- **Задание A**:
Какого числа открыли памятник, о котором рассказывает отрывок о Пушкинских торжествах?
++++ Выбранный отрывок ++++
И все же открытие памятника, в конце концов, решили особенно не откладывать, правда, провести его надлежало с соблюдением “норм приличия”, без участия членов Царствующего Дома, исключая председателя Пушкинского комитета принца Ольденбургского.
Отмена сформированного специального поезда из Петербурга помешала многим желающим прибыть на торжества.
И вот наступил долгожданный день — 6 июня 1880 года. Вероятно, не было такой газеты и журнала в России, которые не описали бы праздника открытия первого памятника великому русскому поэту. В этом же году вышла книга “Венок на памятник Пушкину”, в которой отражены Пушкинские дни в Москве, Петербурге и провинции, опубликованы адреса, телеграммы, приветствия, речи, стихи по случаю открытия памятника, отзывы о значении пушкинских торжеств. Так что сейчас, спустя более 100 лет, мы без труда, во всех деталях можем представить себе, как чествовала Россия своего великого сына.
++++ Исходные данные ++++
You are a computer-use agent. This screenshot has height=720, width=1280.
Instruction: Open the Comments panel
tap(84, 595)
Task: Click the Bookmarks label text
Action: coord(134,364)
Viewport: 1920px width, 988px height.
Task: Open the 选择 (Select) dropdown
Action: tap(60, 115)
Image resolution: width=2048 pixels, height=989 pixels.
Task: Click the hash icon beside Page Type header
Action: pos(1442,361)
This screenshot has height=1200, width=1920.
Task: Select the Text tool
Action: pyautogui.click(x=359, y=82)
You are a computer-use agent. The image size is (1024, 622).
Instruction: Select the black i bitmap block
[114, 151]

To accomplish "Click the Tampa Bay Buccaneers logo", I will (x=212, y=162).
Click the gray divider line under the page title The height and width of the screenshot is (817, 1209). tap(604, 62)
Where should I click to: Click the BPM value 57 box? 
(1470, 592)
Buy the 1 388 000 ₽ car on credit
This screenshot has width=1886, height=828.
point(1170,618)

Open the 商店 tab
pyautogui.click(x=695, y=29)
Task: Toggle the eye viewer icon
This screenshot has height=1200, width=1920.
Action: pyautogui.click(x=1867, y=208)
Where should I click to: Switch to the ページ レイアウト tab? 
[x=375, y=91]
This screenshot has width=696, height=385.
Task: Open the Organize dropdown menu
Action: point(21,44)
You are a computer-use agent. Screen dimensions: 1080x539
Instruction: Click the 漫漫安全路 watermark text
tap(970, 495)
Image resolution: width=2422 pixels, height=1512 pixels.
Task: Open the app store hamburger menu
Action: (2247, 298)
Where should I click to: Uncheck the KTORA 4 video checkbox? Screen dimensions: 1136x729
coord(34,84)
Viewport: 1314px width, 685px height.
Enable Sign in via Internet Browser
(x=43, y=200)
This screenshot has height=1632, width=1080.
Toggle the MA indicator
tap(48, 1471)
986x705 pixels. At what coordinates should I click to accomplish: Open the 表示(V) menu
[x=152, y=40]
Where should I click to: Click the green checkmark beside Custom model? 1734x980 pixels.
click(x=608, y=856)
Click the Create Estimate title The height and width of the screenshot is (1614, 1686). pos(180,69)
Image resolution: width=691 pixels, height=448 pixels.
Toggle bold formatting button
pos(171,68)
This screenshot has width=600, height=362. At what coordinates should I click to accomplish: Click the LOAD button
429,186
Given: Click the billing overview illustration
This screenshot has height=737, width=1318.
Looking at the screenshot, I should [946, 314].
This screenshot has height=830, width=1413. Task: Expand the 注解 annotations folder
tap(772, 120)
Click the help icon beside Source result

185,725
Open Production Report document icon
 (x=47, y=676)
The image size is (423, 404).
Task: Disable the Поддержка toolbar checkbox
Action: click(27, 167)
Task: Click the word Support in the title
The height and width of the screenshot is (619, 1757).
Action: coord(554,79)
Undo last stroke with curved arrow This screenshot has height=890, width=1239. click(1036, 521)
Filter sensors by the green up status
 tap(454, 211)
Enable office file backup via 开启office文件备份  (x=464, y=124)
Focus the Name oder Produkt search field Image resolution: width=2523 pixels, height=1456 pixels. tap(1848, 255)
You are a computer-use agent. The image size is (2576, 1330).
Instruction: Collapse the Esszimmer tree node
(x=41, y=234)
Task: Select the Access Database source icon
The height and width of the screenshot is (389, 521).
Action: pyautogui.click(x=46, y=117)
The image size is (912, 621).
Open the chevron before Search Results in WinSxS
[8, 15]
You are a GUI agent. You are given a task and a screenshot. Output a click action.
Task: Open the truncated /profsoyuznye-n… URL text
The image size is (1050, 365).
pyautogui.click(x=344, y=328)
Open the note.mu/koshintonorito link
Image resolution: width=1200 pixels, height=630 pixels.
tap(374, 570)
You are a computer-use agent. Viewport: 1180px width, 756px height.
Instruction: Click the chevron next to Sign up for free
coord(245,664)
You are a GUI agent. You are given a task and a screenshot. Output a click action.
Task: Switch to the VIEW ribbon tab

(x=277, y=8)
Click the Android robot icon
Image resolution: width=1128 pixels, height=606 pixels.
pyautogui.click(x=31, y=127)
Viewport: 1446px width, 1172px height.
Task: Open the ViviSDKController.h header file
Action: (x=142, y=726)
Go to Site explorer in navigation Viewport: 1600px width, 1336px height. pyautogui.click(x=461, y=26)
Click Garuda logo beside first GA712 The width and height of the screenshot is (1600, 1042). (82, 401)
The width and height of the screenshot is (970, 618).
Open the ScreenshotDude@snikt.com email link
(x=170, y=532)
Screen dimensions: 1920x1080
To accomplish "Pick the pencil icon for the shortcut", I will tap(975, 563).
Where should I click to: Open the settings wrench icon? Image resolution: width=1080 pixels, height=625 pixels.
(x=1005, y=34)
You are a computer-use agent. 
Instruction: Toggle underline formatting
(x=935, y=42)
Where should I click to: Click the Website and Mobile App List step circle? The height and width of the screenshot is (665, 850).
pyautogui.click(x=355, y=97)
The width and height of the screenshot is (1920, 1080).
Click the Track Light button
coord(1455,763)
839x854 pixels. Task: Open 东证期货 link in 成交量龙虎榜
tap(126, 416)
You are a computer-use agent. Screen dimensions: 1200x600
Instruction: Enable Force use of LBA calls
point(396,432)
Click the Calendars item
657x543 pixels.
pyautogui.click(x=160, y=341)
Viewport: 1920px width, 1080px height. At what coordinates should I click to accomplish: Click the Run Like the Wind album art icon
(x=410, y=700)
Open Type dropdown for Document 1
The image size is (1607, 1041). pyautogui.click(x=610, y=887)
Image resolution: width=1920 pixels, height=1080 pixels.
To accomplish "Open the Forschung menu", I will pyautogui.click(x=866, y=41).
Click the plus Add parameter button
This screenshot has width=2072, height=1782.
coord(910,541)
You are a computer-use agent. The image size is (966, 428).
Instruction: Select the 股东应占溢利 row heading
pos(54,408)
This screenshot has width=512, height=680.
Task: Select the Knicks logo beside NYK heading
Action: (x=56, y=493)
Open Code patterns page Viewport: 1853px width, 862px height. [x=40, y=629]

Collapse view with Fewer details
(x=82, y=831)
++++
- **Задание B**:
Оформите строки записей в виде JSON-списка строк, где каждой строке соответствует своя строка списка, а пустые строки пропущены. Начните со строки записей, содержащей «Task: Click the word Support in the title», и закончите строкой, содержащей «Focus the Name».

- **Ответ A**:
6 июня 1880 года.

- **Ответ B**:
[
  "Task: Click the word Support in the title",
  "The height and width of the screenshot is (619, 1757).",
  "Action: coord(554,79)",
  "Undo last stroke with curved arrow This screenshot has height=890, width=1239. click(1036, 521)",
  "Filter sensors by the green up status",
  " tap(454, 211)",
  "Enable office file backup via 开启office文件备份  (x=464, y=124)",
  "Focus the Name oder Produkt search field Image resolution: width=2523 pixels, height=1456 pixels. tap(1848, 255)"
]